Well, OK, the title is only funny if you pronounce the last word as I was taught: TRI-djoo-oom. But seriously, it’s going to be a different kind of journey for us all this year. The Great Three Days (or “Triduum”) that lie at the heart of the Christian Year usually offer the opportunity for God’s people to gather and to walk with Jesus and with one another from the Upper Room to Skull Hill to the Empty Tomb, that is, to reprise the core events of the faith. But not this year. In anno Domini 2020 we shall do so via technology, if at all.

At the moment, my thoughts are focused most fully on the first of the three days, Maundy Thursday, since I have been asked to offer the homily for the congregation that my wife serves as pastor. I checked my sermon file (that’s the “barrel” for those in the trade), and found, as I expected, sermons mostly on the Old Testament lesson from Exodus 12, where God instructs Moses and Aaron on the particulars of the Passover meal that his people are to observe for all generations. One sermon, in fact, from very early in my ministry was offered on a Maundy Thursday when I had first led the congregation through a Passover seder meal (taken almost word-for-word from Jewish sources, as I am not a fan of Christianized seders). The sermon was set at the beginning of the service and made a deliberate pivot from the meal of the Old Covenant (the Passover) to that of the New (the Eucharist that Jesus first established at a Passover seder). My focus was on similarities, not differences, in an attempt to lead the good folk of Cheshire Lutheran Church in Connecticut, where I served as assistant pastor during my doctoral studies in Old Testament, to recognize the deep roots of the Christian faith in both testaments (and, not incidentally, to see our immense debt to our older siblings, the Jews, of whom Jesus was one for his entire life).
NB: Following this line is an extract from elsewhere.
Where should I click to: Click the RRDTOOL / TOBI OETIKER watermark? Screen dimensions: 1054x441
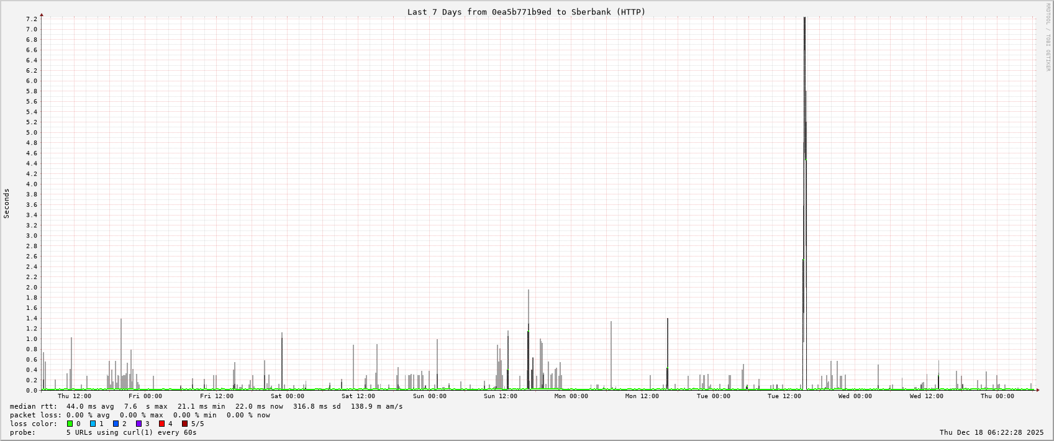pos(1048,37)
But what is to say on a Maundy Thursday when we shall not be sharing The Meal? I shall digress but for a moment and say that, in my fallible opinion, attempts at a technology-mediated “virtual communion” being offered these days by some Christian congregations are a non-starter for me. I have no interest in picking a fight. In fact, my main objection lies not on theological grounds but on historical ones: most of the points that I have heard offered in favor of the practice (by which everyone on the ZOOM call or whatever shares bread and wine—or some other food and drink—after the pastor’s online consecration) smack of what historians call “presentism,” the belief that we live in a time unique in human history that requires, in turn, interventions from scratch. Hard as it is for a Boomer to admit that he does not live in a time like no other, not so: there have indeed been times when Christ’s people have had to do without the Eucharist for awhile. Enough said.

So what’s to say this Thursday? It is worth noting that the prescribed Gospel lesson is from John, the only one of the four gospels that does not feature a “Last Supper,” because, by John’s reckoning, Passover that year began on Friday night, not Thursday night (as in the other three gospels). Permit me, please, to pass over (as it were) that discrepancy in silence. What John does make a great deal of is two points. First, he recounts Jesus’s presentation of a “new commandment” (or mandatum novum in Latin—the source of our “Maundy”), that his disciples should love one another. Second, he explicitly reaches beyond those gathered that night to later generations, as Jesus prays “not only on behalf of these [present there with him], but also on behalf of those who will believe in me through their word [i.e., all later generations of Christians]” (John 17:20).

The bottom line is that it is no act of theological acrobatics to affirm that we today (and Christians of all ages and places) were present in a way more true than historical in the Upper Room that night—in the mind of Christ. The Gospel according to John says so. At this moment, in a way more real than literal, we receive together the New Commandment directly from Jesus’s lips. At this moment, when love requires that we remain apart, we are called to serve others. If we cannot touch and wash others’ feet (as Jesus did to model what he meant that night), we can do what we can do. And for that purpose, all our technological toys are fair game, say I.

3 thoughts on “Trudging through the Triduum

  1. Thank you for your thoughts. My Latin teacher taught us that Caesar was pronounced with a hard K. She didn’t cover that the sound a “d” makes is “J”.
    No, that’s not all I got out of all your reflecting, pondering and typing. The last line was encouraging for me, as I have frequently said that to individuals (on the phone – very socially distant), “Well, yes, I do that. Just remember we can only do what we can do.” I had never stopped to apply it my Christian walk. I am forever beating myself up thinking that I should be doing more. Thank you.


    1. I’m no classicist, but I do know that there are many ways to pronounce Latin, depending on the time period and location. I believe that the rendering of the “d” in Triduum as a “dj” sound results from the combination of the “d” with the following “u.” Otherwise, I’m delighted that the essay was a vessel of grace for you.


  2. Thanks, George, for another uplifting post. I have to confess ….. well, many things but for the moment, simply that it was a bit of a struggle to follow your train of thought from “presentism” to your point that we were there in the upper room with Jesus “in the mind of Christ.” Having come to that realization, it was a worthwhile struggle.